Герд приветливо кивнула и продолжила свое занятие. Тут со двора в дом вошла рослая смуглолицая девушка, почему-то сразу напомнившая Долгождане дев-воительниц из чужеземных басен. Такую легко было представить летящей по бранному полю верхом на коне и сметающей на своем пути вражеских воинов… Ее прямые темные волосы были стянуты на затылке ремешком, а пронзительные черные глаза смотрели властно и сурово.
– Ольва, – обрадовалась Унн, увидев девушку, и взгляд воительницы потеплел, смягчился. – Смотри, кто тут у нас. О них надо позаботиться. Пусть вымоются как следует и выстирают свою одежду. И если Арнфрид еще не закончила полоскать белье, поторопи ее.
– Хорошо, – кивнула та и обратилась к словенкам: – Вы понимаете по-здешнему?
– Я немного, – ответила Долгождана. – А Зорянка – нет.
– Ничего. Быстро научится. Идите со мной, я поищу, во что вас переодеть.
Собрав чистую одежду в узел, девушки следом за Ольвой обошли дом, выбрались за ворота и направились к берегу моря, туда, где стояла баня. Навстречу им попались молодая женщина и трое девушек, несущих выстиранное белье. Увидев Ольву и недавних пленниц, они остановились.
– Унн говорила о тебе, Арнфрид, – сказала Ольва женщине. – Велела поторопить.
– А это кто? – Арнфрид поправила сбившийся платок и поудобнее перехватила тяжелую корзину. Две юные девушки, почти девочки, подошли ближе, с удивлением разглядывая заплетенные косы и расшитые платья словенок. Третья, медноволосая красавица, медленно проплыла мимо, покачивая бедрами, смерила Долгождану оценивающим взглядом и, усмехнувшись, пошла себе дальше по тропинке наверх.
Имя «Зорэна» девочки – Ингрид и Хельга – запомнили без труда, а имя второй пленницы даже выговорить не смогли, поэтому без особых затей прозвали ее Гольтхэр – Золотоволосая.
В доме ведуна Смэйни приготовила Любомире постель на широкой лавке возле двери. Ее собственное спальное место было ближе к очагу, возле перегородки, за которой стояла деревянная кровать, накрытая меховыми одеялами. Сейчас она пустовала – старый Хравн еще затемно уходил к морю встречать рассвет, а потом до полудня неторопливо бродил по берегу или стоял, опираясь на посох и грея спину под теплыми солнечными лучами.

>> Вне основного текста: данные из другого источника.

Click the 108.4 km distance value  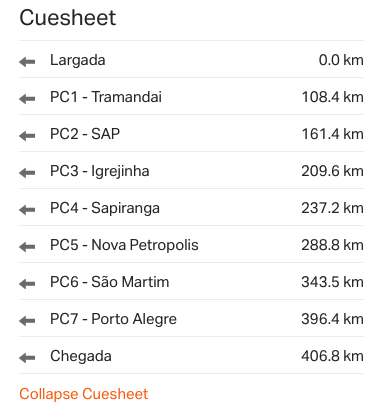coord(332,97)
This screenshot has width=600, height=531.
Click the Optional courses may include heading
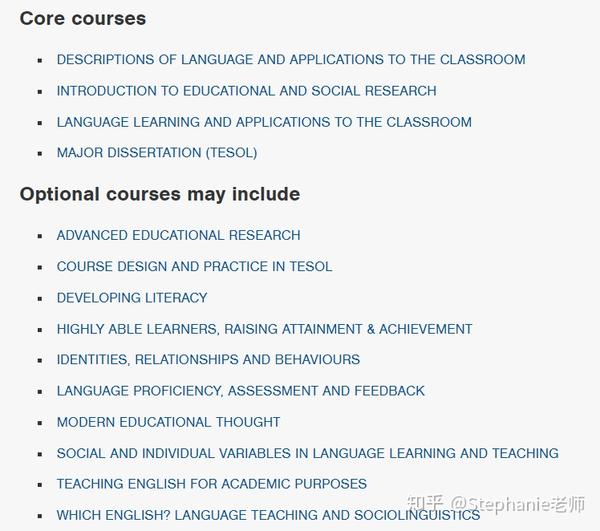[x=160, y=194]

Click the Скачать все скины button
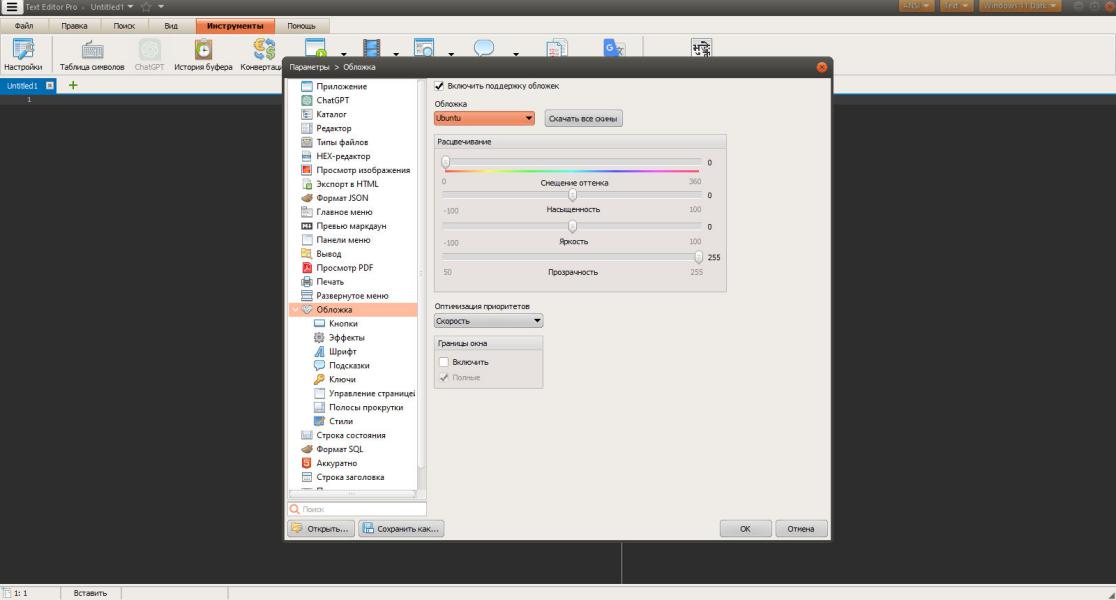(x=583, y=119)
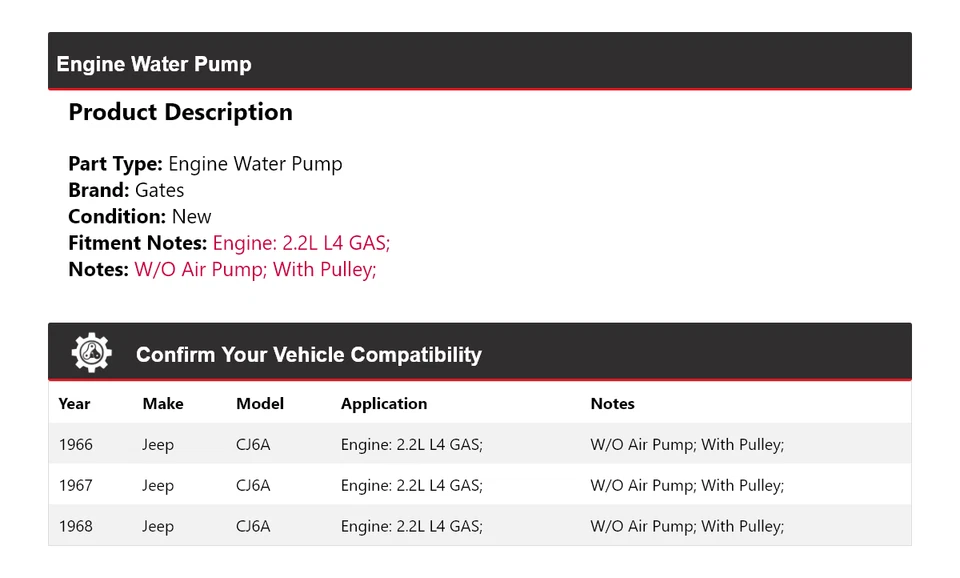Screen dimensions: 960x578
Task: Select the 1968 year cell
Action: pos(75,527)
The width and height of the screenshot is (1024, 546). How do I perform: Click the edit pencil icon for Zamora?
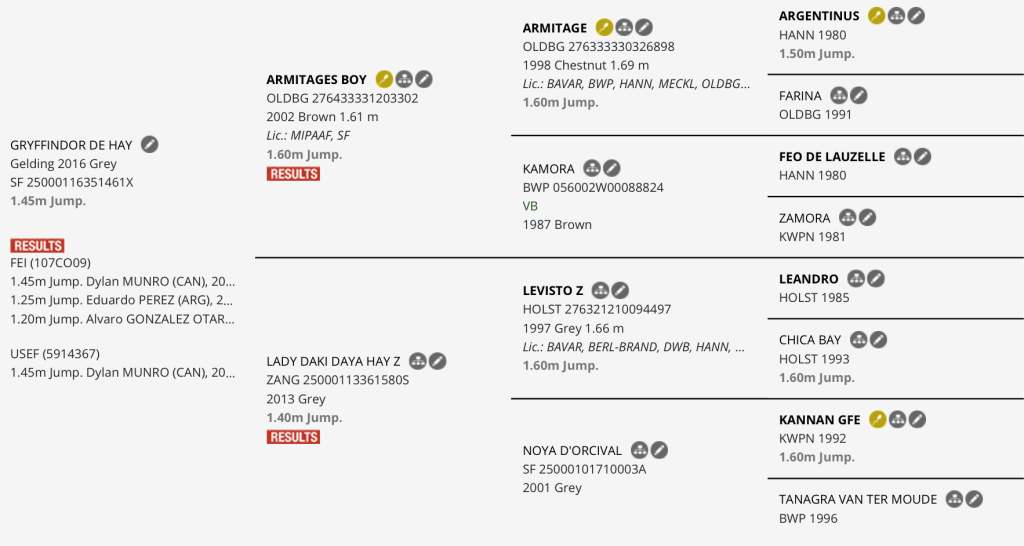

Пока Смэйни суетилась по хозяйству, разомлевшая после бани Любомира переплела косу, а потом открыла ларец и принялась раскладывать в нужном порядке мешочки с травами.
– Что там у тебя? Поди, бусы да колечки? – полюбопытствовала старушка. – Ох ты… Зелья! Приворотные?
– Нет, Смеяна Глуздовна, – улыбнулась девушка. – Приворотные можно составить, большого ума на то не надо. Да только ни любви, ни счастья они не принесут, коли против воли привораживать. А моими зельями разную хворь лечат. Эти от простуды и кашля. Вот эти травки кровь затворяют. А эти уже по женской части. Боли снимают. И прочее, разное.